## Brief
In the records below, edit the part that opens with the line containing "You are a computer-use" and runs through the end of the records, replacing "logo" with "icon" and changing nothing else. Give only those lines, without the pictures.
— start Entries supplied —
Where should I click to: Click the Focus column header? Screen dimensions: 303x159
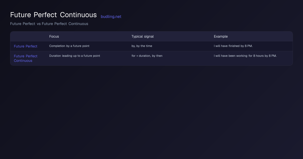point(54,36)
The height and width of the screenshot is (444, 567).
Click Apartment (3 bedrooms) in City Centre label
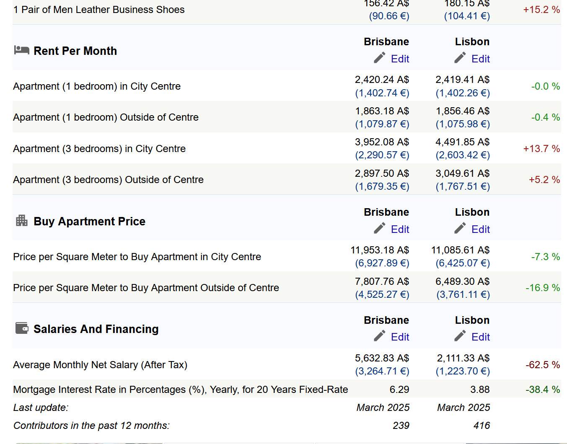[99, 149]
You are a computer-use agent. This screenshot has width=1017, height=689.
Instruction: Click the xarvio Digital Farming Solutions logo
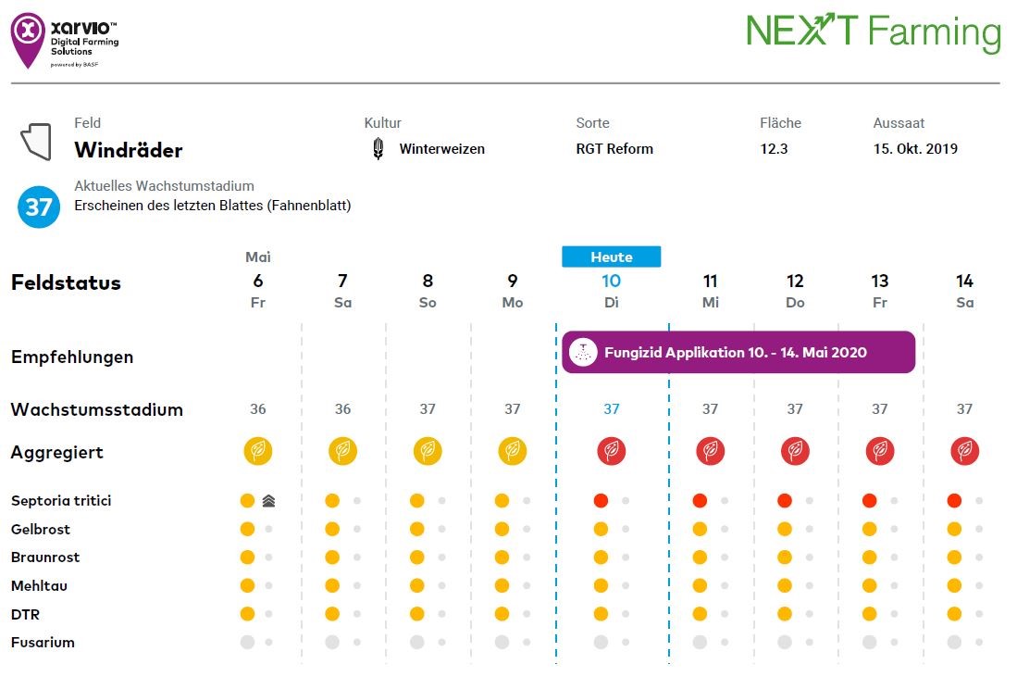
— end Entries supplied —
## Task response
You are a computer-use agent. This screenshot has width=1017, height=689.
Instruction: Click the xarvio Digital Farming Solutions icon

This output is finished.